How do Remittances Impact an Economy?
When an individual sends money earned in the United States to friends, relatives or business associates still living abroad, that money is taken out of the U.S. economy and injected into a foreign economy.
IMPACT TO THE U.S. ECONOMY
Rather than being used to purchase goods and services in the United States, the majority of remittance monies go directly into the pockets of foreign businesses. A smaller portion of remittance payments indirectly wind up in the coffers of foreign governments through duties imposed upon the cash transfer itself or taxes on the goods and services purchased with that cash.
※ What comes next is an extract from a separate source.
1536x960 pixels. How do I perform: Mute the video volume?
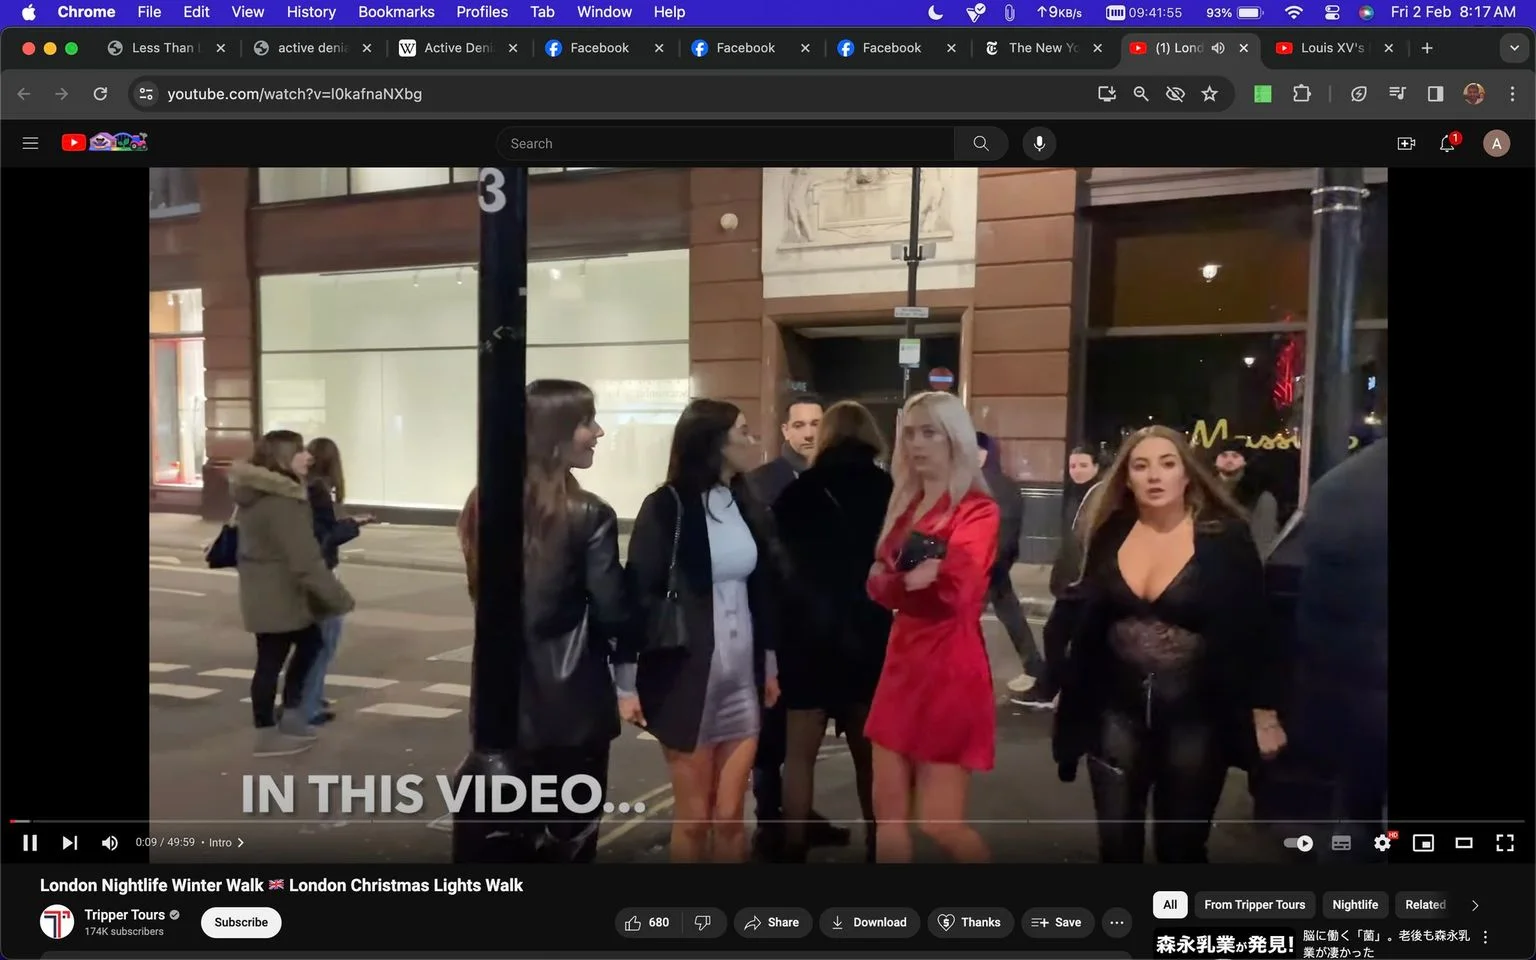tap(110, 843)
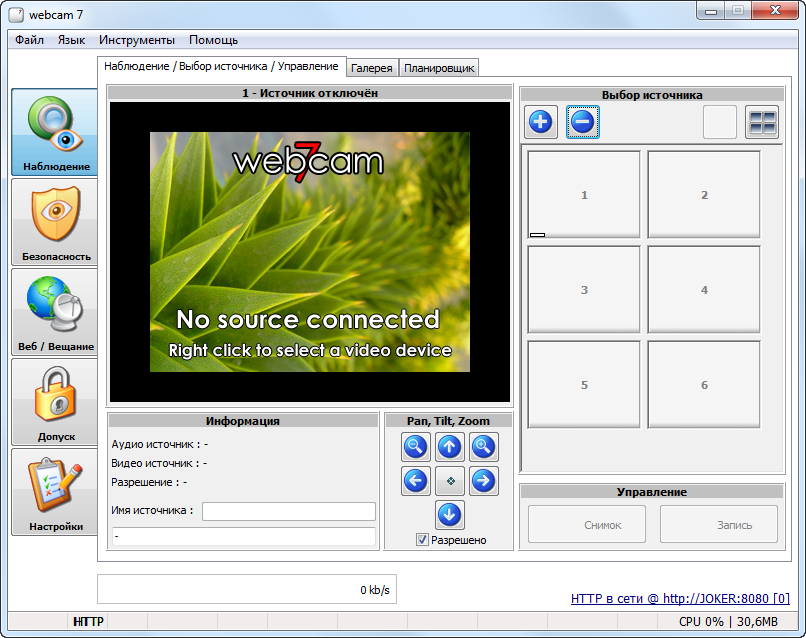
Task: Open the Безопасность security section
Action: point(55,222)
The money sent abroad is typically disposable income (that would often be spent on small luxuries). These small luxuries are subject to sales taxes, restaurant taxes, excise taxes, resort taxes, etc., known as “consumption taxes” (taxes levied on money spent, rather than upon money earned). Most state and local governments rely on consumption taxes to provide the revenue necessary to maintain roads and fund important services such as fire and police protection. When immigrants remit portions of their income to other countries, it places more pressure on the local jurisdictions in the states where they reside to make up that lost revenue elsewhere. This often results in higher overall taxation rates.
Furthermore, local businesses suffer because those who send remittance payments abroad typically end up with less disposable income. Money sent to other countries means less money to spend on goods and services in the communities where foreign-born individuals live.
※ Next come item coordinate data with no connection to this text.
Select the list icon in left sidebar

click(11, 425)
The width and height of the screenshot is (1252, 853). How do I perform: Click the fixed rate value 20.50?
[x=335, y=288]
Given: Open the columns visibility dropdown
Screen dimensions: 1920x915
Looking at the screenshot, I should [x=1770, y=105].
According to 2017 data gathered by the Census Bureau, the median annual income for a household headed by someone born in the United States is roughly $61,987.[6] On the other hand, households headed by someone born outside the United States earn approximately $57,273.[7] That may seem like a small difference. However, according to the Center for Immigration Studies, 63 percent of non-citizen households access welfare programs, compared to 35 percent of native households do.[8] That means immigrants are more likely to consume public services, but due to lower incomes, pay a smaller share of the costs for those services.
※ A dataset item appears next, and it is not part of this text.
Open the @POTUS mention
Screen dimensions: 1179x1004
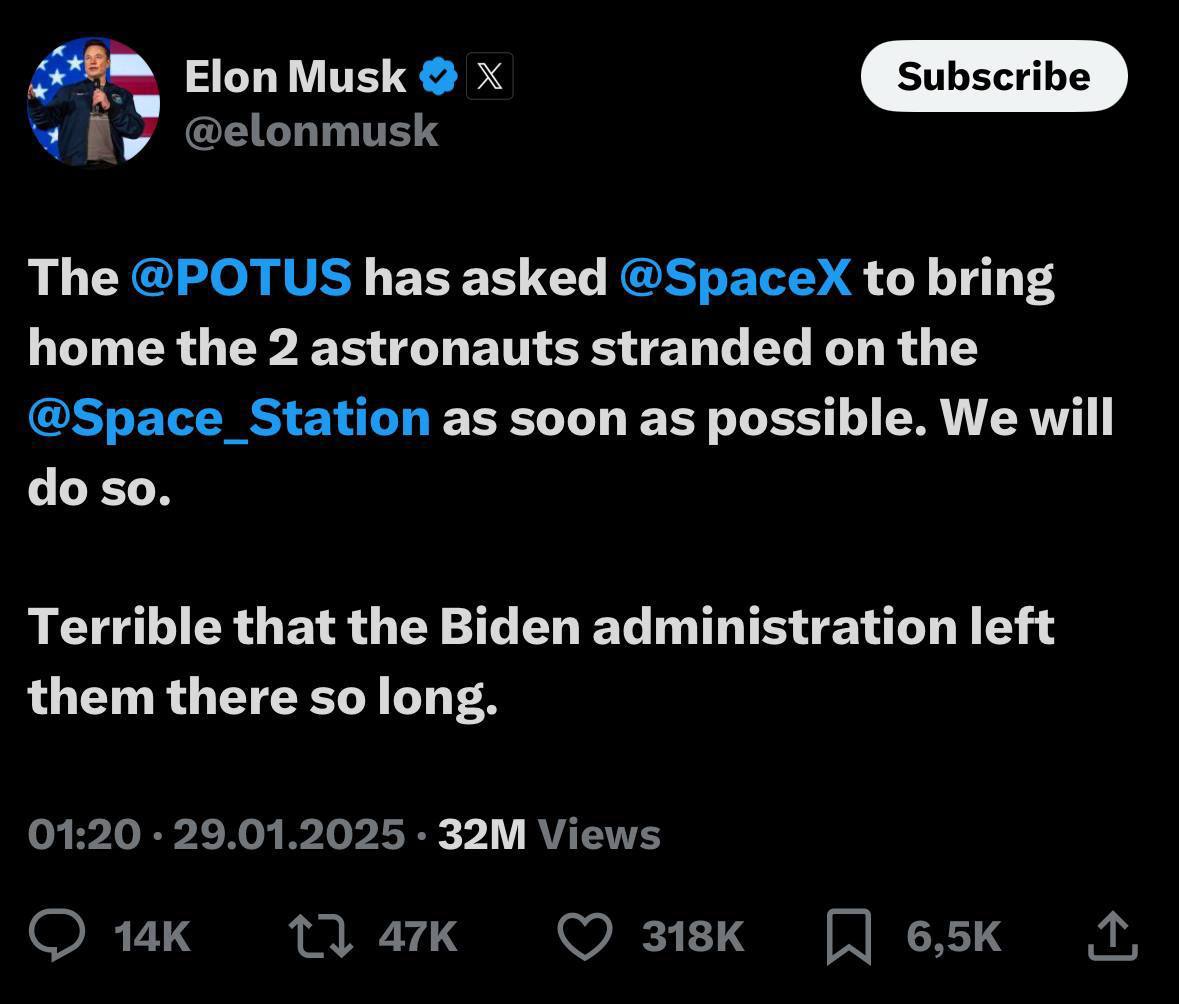[x=241, y=277]
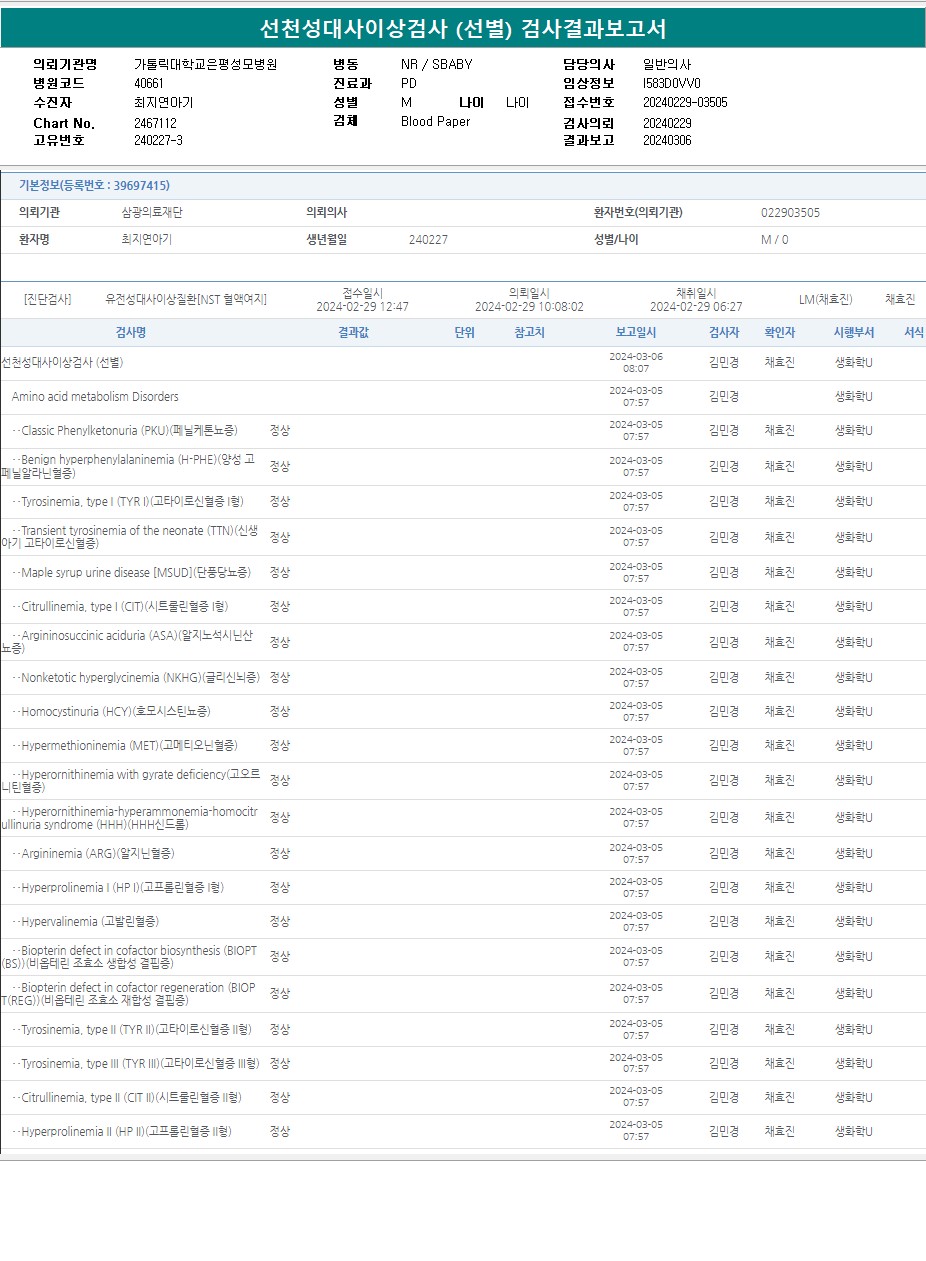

That problem is compounded by the fact that many immigrants send a significant percentage of their lower salaries abroad. According to the Center for Latin American Monetary Studies, Central American and South American immigrants send anywhere from 17 percent to 30 percent of their lower salaries abroad.[9]That income is removed from the U.S. economy. Therefore, it no longer generates any tax revenue that can be used to pay for public services.